TomAugspurger commented 1 year ago

Can you expand a bit on the reason for JSON encoding the fields like links, assets, properties, etc.?

Working with these nested fields can be a pain, but it seems to me like the tooling around these nested dtypes is improving (https://github.com/pandas-dev/pandas/issues/54938, etc.).

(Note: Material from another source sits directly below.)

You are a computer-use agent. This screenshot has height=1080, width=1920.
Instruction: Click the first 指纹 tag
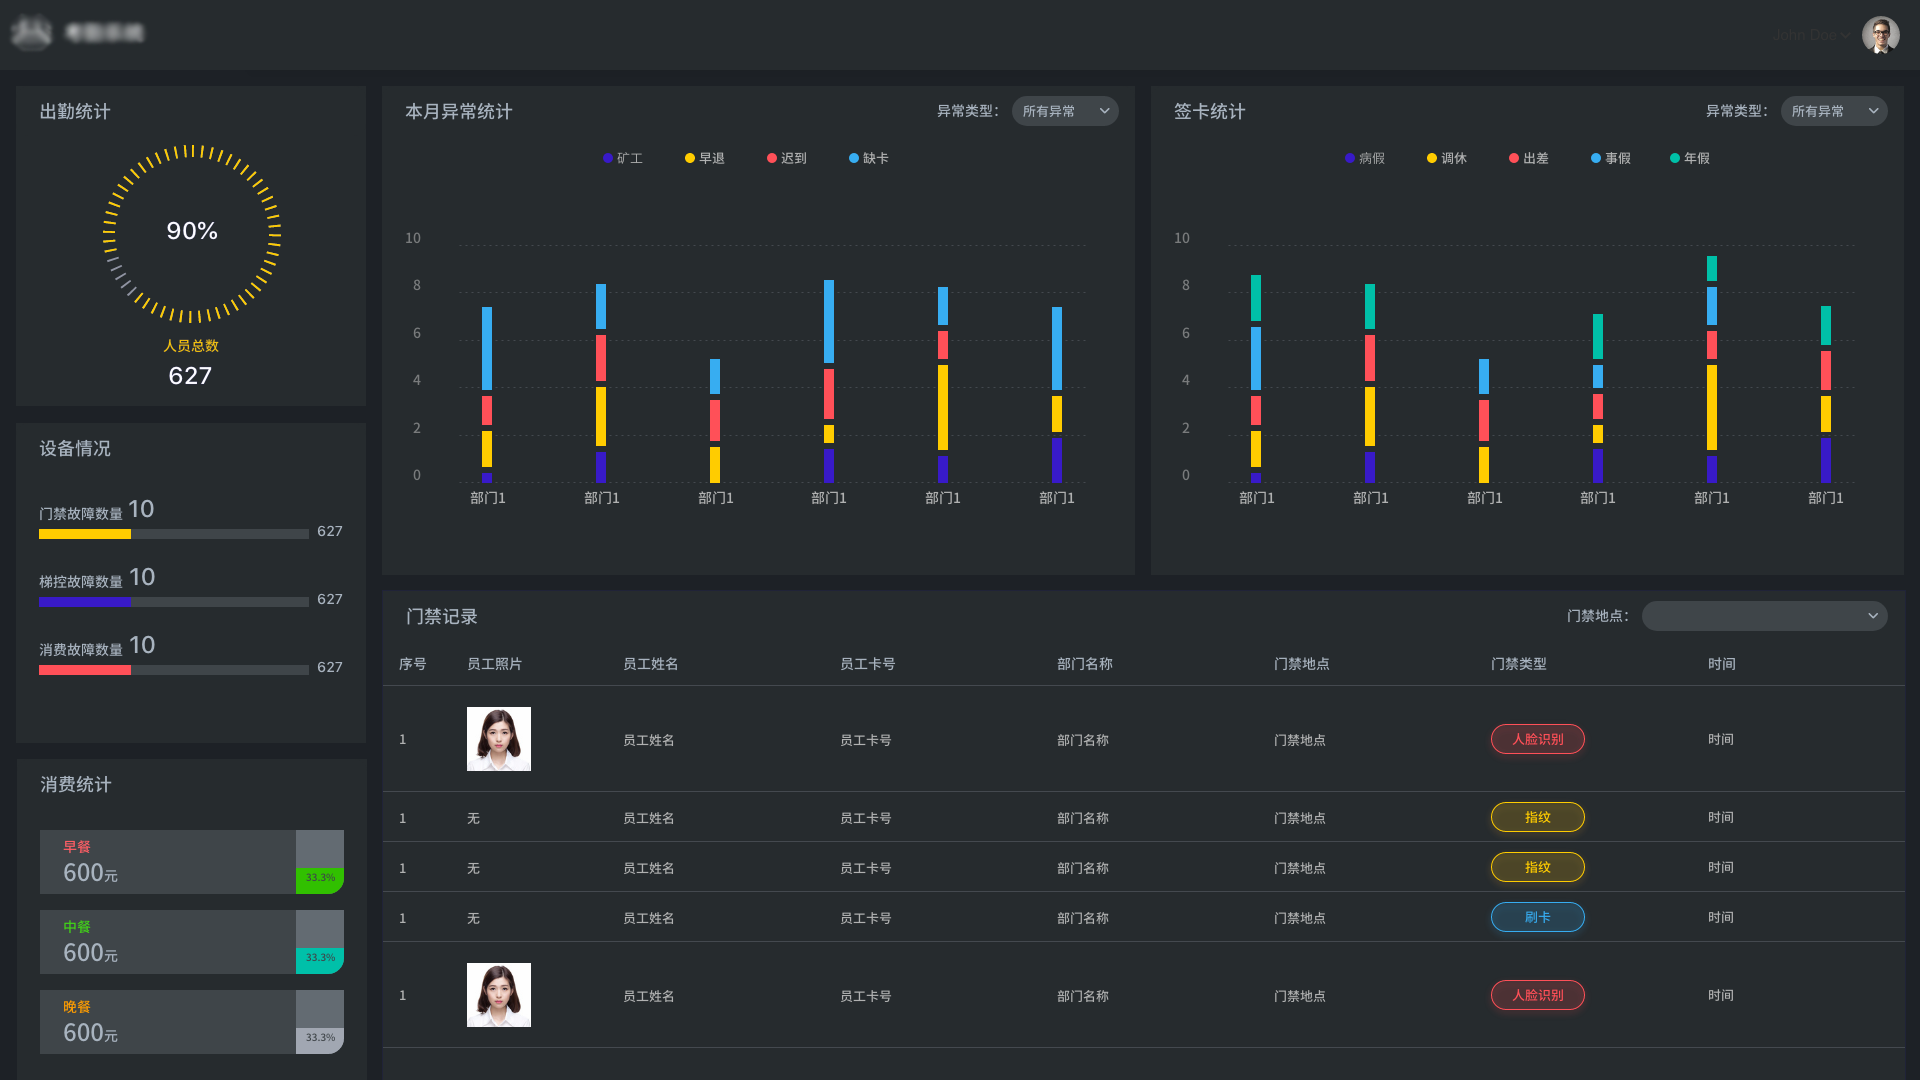click(x=1537, y=817)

Being able to filter on, e.g. .properties.eo:cloud_cover at the parquet level seems pretty useful.

TomAugspurger commented 1 year ago

BTW: I really like the idea of defining a data model (or multiple?), maybe as a pyarrow or parquet schema, for this type of data, and properly documenting it.

https://arrow.apache.org/blog/2023/04/11/our-journey-at-f5-with-apache-arrow-part-1/ and https://arrow.apache.org/blog/2023/06/26/our-journey-at-f5-with-apache-arrow-part-2/ are some pretty detailed blog posts on making a data model for OpenTelemetry data.

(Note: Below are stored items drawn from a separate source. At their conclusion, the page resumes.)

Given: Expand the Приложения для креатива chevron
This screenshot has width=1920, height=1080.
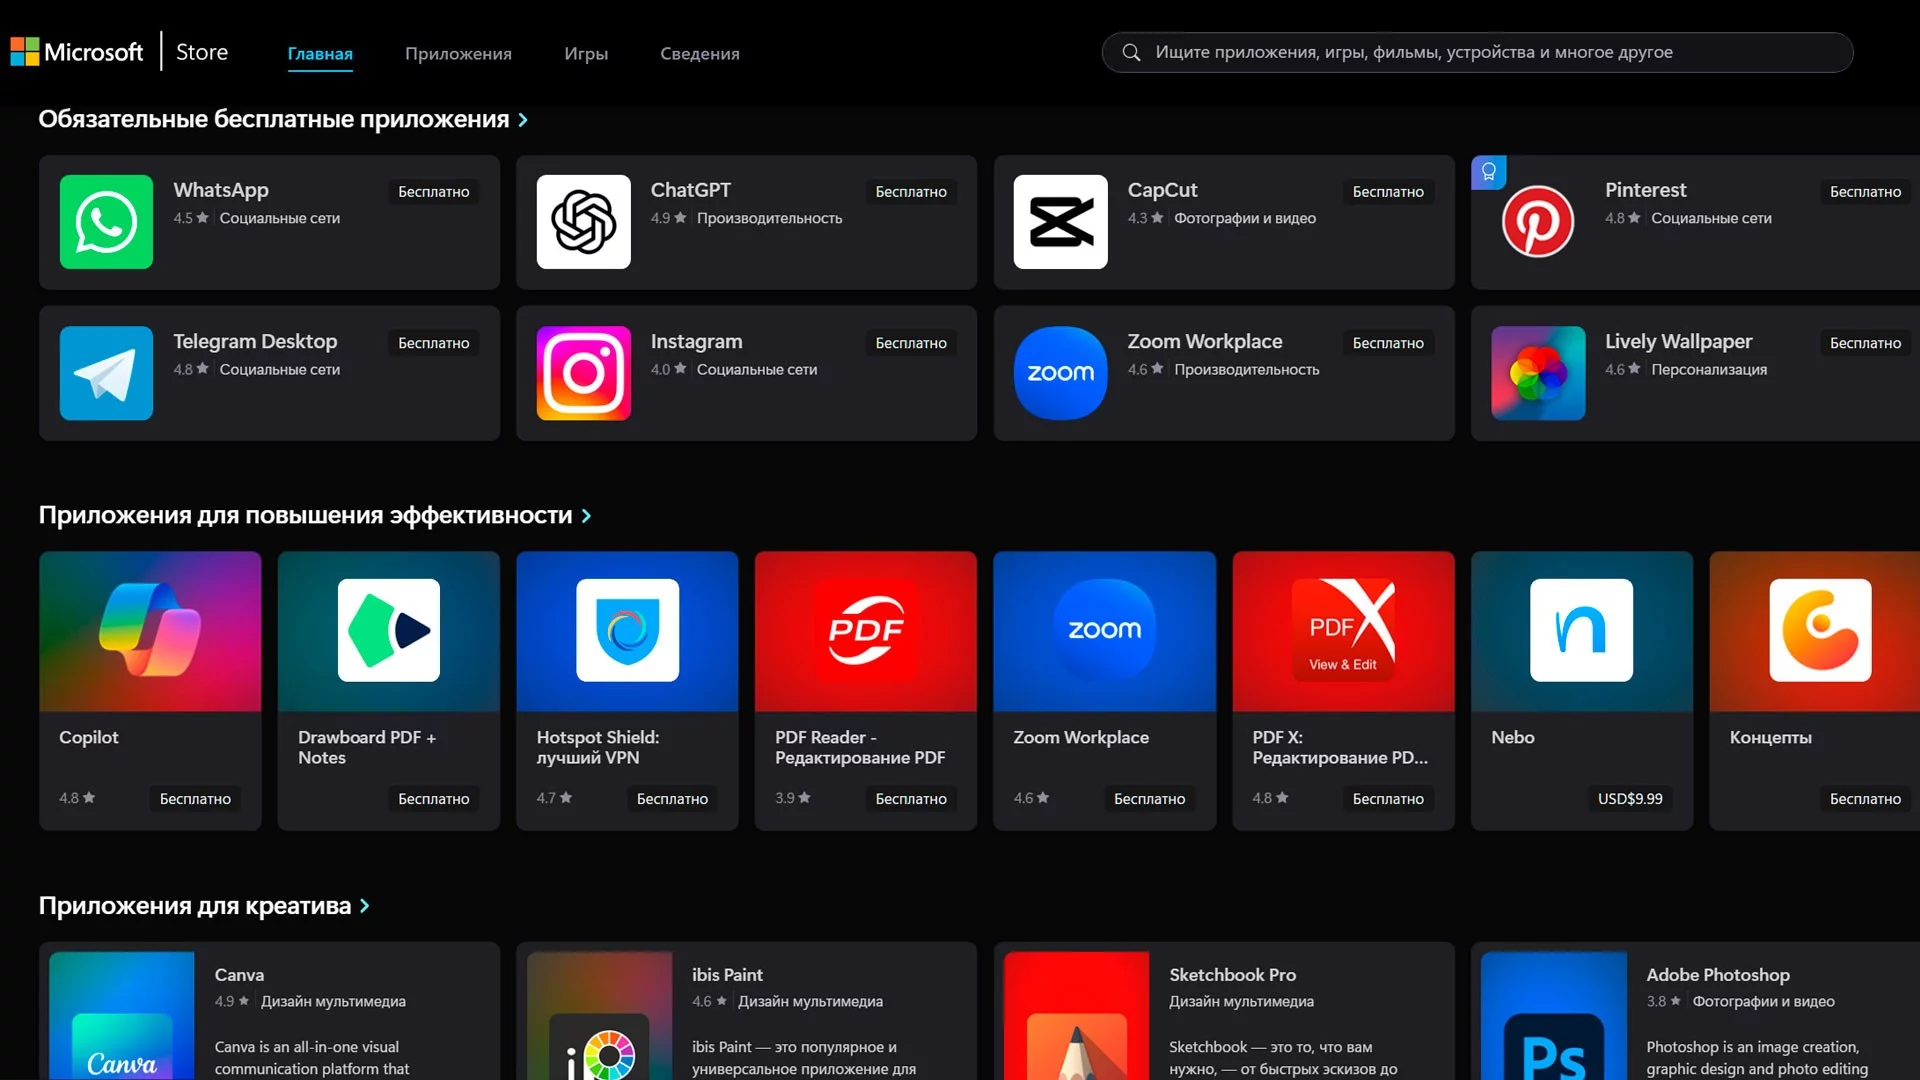Looking at the screenshot, I should click(365, 906).
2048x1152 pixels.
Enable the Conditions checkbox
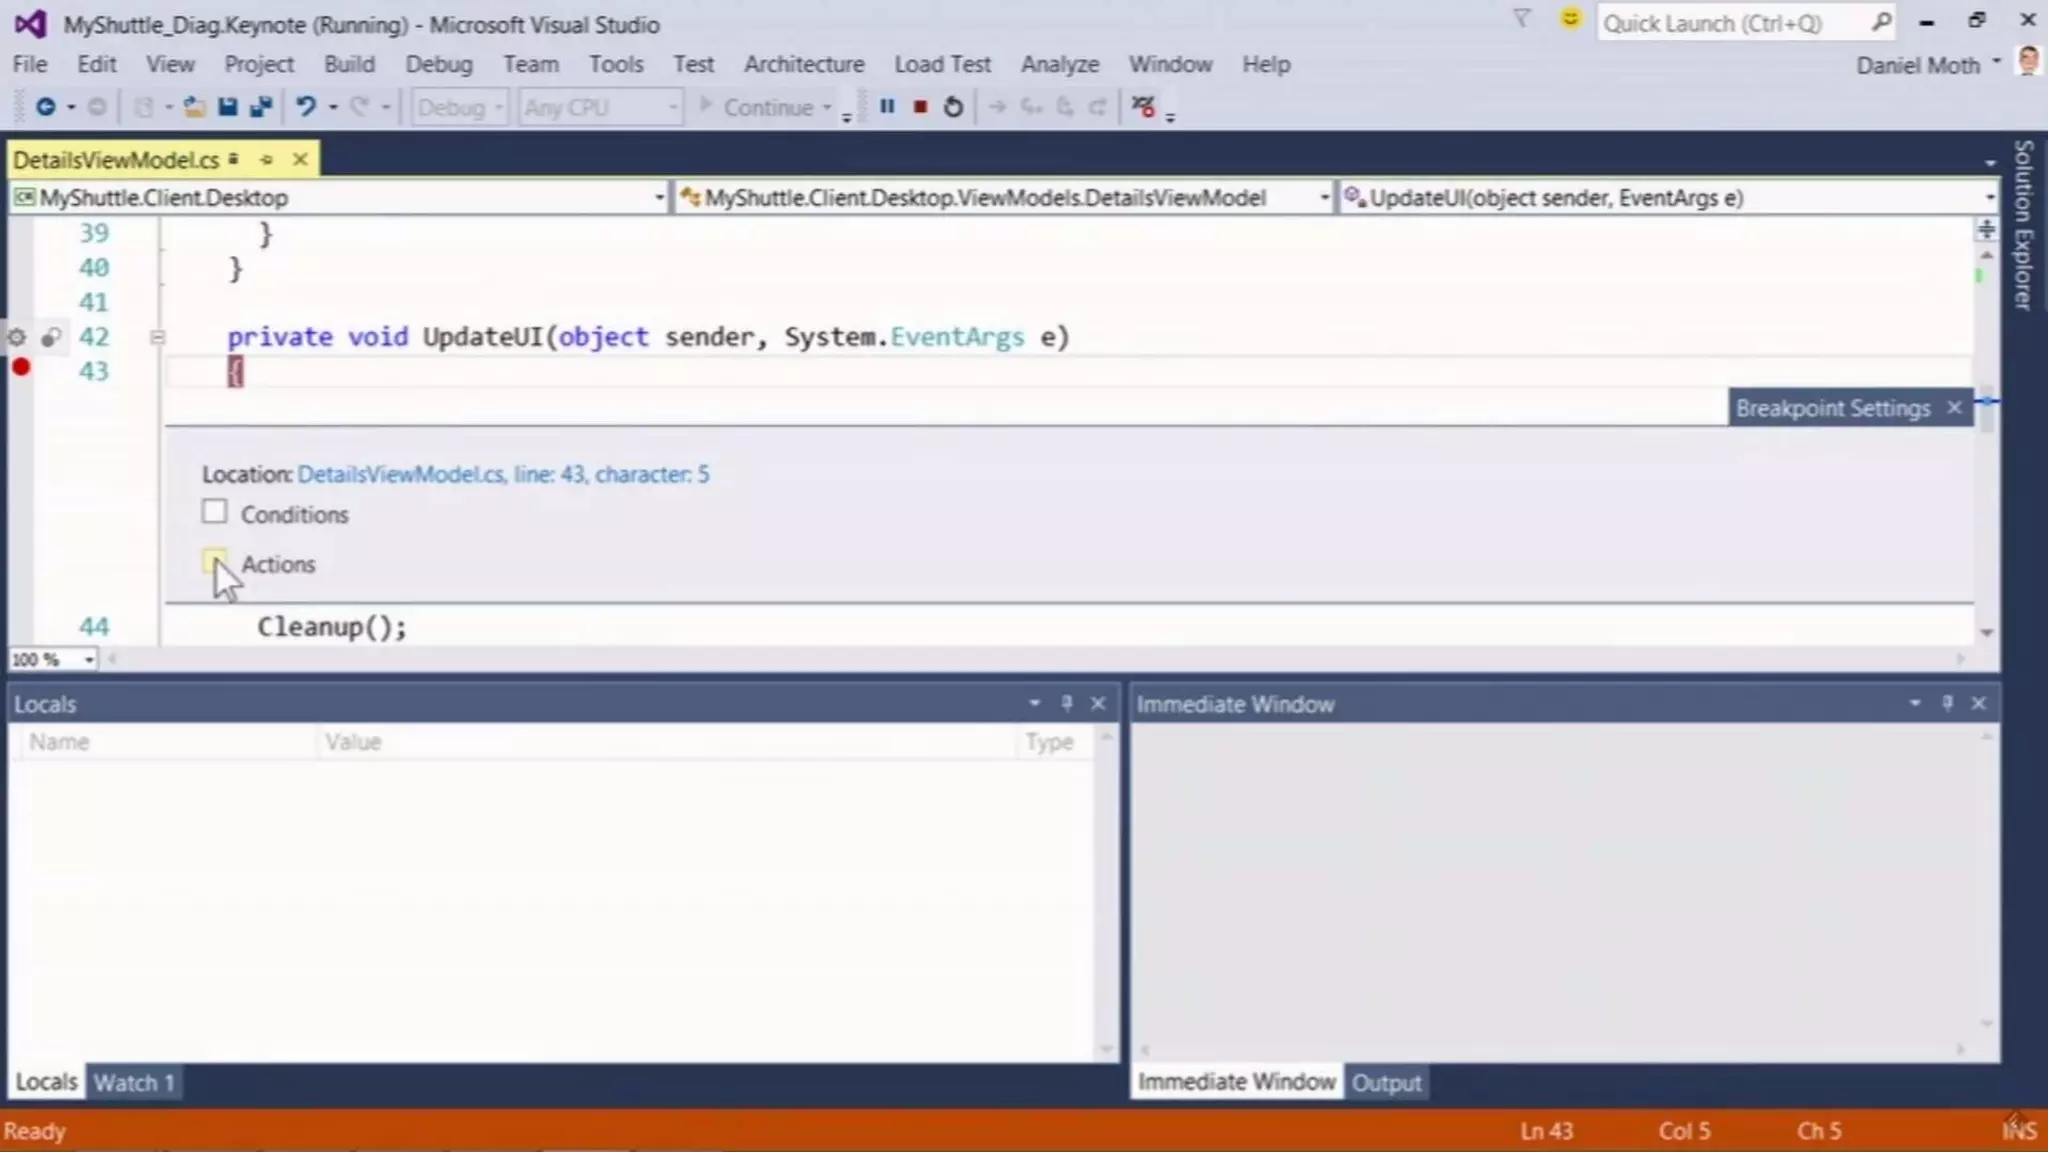tap(214, 512)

kylebarron commented 1 year ago

BTW: I really like the idea of defining a data model and properly documenting it.

💯 there's a STAC Sprint next week that I think this would fit into well. I'm a fan of having arrow-native/parquet-native types for stac-geoparquet. Maybe I'll try to write up a "mini spec" for this with a read and write implementation using pyarrow in python? Maybe as a PR here? I think using pyarrow directly is likely to have a lot better control over the exact representation, and especially should make it easier to dictionary-encode specific string columns, which should save a ton of memory

TomAugspurger commented 1 year ago

I think using pyarrow directly is likely to have a lot better control over the exact representation, and especially should make it easier to dictionary-encode specific string columns, which should save a ton of memory

+1 to using arrow directly (and then somehow adding the geoarrow metadata.). There's a few places where we have to fixup issues with object-dtype ndarrays we're getting from pandas.

If we do need geopandas for anything, then we can explore pandas' new-ish support for arrow-backed arrays.